Goal
Write out each of the following entries word for word, changing nothing.

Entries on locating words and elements
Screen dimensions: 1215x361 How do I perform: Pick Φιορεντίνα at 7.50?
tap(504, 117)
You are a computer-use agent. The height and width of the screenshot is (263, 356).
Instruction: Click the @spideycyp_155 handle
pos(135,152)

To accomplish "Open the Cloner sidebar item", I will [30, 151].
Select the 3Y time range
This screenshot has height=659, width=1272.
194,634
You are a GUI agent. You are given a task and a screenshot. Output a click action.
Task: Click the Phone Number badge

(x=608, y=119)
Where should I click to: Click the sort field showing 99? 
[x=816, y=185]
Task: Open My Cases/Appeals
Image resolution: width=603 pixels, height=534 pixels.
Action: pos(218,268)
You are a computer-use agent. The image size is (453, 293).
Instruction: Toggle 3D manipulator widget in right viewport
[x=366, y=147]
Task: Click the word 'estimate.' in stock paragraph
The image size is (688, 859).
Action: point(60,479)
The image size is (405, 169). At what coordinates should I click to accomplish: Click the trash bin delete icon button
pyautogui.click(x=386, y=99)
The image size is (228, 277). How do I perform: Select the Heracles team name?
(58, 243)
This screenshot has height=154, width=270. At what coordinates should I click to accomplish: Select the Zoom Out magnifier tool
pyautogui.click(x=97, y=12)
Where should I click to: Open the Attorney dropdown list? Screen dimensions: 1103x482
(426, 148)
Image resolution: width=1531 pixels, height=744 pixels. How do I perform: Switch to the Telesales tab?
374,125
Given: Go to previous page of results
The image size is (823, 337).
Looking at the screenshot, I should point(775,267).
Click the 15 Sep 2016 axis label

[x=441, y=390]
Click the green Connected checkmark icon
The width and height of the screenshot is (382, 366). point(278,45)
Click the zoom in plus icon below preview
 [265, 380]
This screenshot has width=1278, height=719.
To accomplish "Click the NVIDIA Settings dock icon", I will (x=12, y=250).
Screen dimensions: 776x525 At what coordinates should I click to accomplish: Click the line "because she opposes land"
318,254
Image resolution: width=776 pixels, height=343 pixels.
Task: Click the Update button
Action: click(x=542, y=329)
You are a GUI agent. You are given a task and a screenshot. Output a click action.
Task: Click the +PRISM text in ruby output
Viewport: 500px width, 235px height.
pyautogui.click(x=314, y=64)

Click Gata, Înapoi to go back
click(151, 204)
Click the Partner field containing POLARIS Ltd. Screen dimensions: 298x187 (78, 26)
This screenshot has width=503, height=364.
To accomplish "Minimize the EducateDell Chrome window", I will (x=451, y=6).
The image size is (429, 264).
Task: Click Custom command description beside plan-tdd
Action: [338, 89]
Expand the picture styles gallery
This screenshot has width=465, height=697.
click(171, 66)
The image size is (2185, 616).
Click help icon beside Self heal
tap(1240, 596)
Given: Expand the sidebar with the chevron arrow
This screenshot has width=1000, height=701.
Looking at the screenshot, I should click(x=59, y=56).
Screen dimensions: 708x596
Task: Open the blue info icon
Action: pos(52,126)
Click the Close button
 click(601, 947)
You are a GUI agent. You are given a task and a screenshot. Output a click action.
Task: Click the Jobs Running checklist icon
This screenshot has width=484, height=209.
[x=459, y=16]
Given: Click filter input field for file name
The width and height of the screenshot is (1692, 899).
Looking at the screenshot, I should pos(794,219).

Answer
Screen dimensions: 1215x361 How do I perform: Pick Φιορεντίνα at 7.50?
tap(504, 117)
You are a computer-use agent. The height and width of the screenshot is (263, 356).
Instruction: Click the @spideycyp_155 handle
pos(135,152)

To accomplish "Open the Cloner sidebar item", I will [30, 151].
Select the 3Y time range
This screenshot has height=659, width=1272.
194,634
You are a GUI agent. You are given a task and a screenshot. Output a click action.
Task: Click the Phone Number badge

(x=608, y=119)
Where should I click to: Click the sort field showing 99? 
[x=816, y=185]
Task: Open My Cases/Appeals
Image resolution: width=603 pixels, height=534 pixels.
Action: pos(218,268)
You are a computer-use agent. The image size is (453, 293).
Instruction: Toggle 3D manipulator widget in right viewport
[x=366, y=147]
Task: Click the word 'estimate.' in stock paragraph
The image size is (688, 859).
Action: point(60,479)
The image size is (405, 169). At what coordinates should I click to accomplish: Click the trash bin delete icon button
pyautogui.click(x=386, y=99)
The image size is (228, 277). How do I perform: Select the Heracles team name?
(58, 243)
This screenshot has height=154, width=270. At what coordinates should I click to accomplish: Select the Zoom Out magnifier tool
pyautogui.click(x=97, y=12)
Where should I click to: Open the Attorney dropdown list? Screen dimensions: 1103x482
(426, 148)
Image resolution: width=1531 pixels, height=744 pixels. How do I perform: Switch to the Telesales tab?
374,125
Given: Go to previous page of results
The image size is (823, 337).
Looking at the screenshot, I should point(775,267).
Click the 15 Sep 2016 axis label

[x=441, y=390]
Click the green Connected checkmark icon
The width and height of the screenshot is (382, 366). point(278,45)
Click the zoom in plus icon below preview
 [265, 380]
This screenshot has width=1278, height=719.
To accomplish "Click the NVIDIA Settings dock icon", I will (x=12, y=250).
Screen dimensions: 776x525 At what coordinates should I click to accomplish: Click the line "because she opposes land"
318,254
Image resolution: width=776 pixels, height=343 pixels.
Task: Click the Update button
Action: click(x=542, y=329)
You are a GUI agent. You are given a task and a screenshot. Output a click action.
Task: Click the +PRISM text in ruby output
Viewport: 500px width, 235px height.
pyautogui.click(x=314, y=64)

Click Gata, Înapoi to go back
click(151, 204)
Click the Partner field containing POLARIS Ltd. Screen dimensions: 298x187 (78, 26)
This screenshot has width=503, height=364.
To accomplish "Minimize the EducateDell Chrome window", I will (x=451, y=6).
The image size is (429, 264).
Task: Click Custom command description beside plan-tdd
Action: [338, 89]
Expand the picture styles gallery
This screenshot has width=465, height=697.
click(171, 66)
The image size is (2185, 616).
Click help icon beside Self heal
tap(1240, 596)
Given: Expand the sidebar with the chevron arrow
This screenshot has width=1000, height=701.
Looking at the screenshot, I should click(x=59, y=56).
Screen dimensions: 708x596
Task: Open the blue info icon
Action: pos(52,126)
Click the Close button
 click(601, 947)
You are a GUI agent. You are given a task and a screenshot. Output a click action.
Task: Click the Jobs Running checklist icon
This screenshot has width=484, height=209.
[x=459, y=16]
Given: Click filter input field for file name
The width and height of the screenshot is (1692, 899).
Looking at the screenshot, I should pos(794,219).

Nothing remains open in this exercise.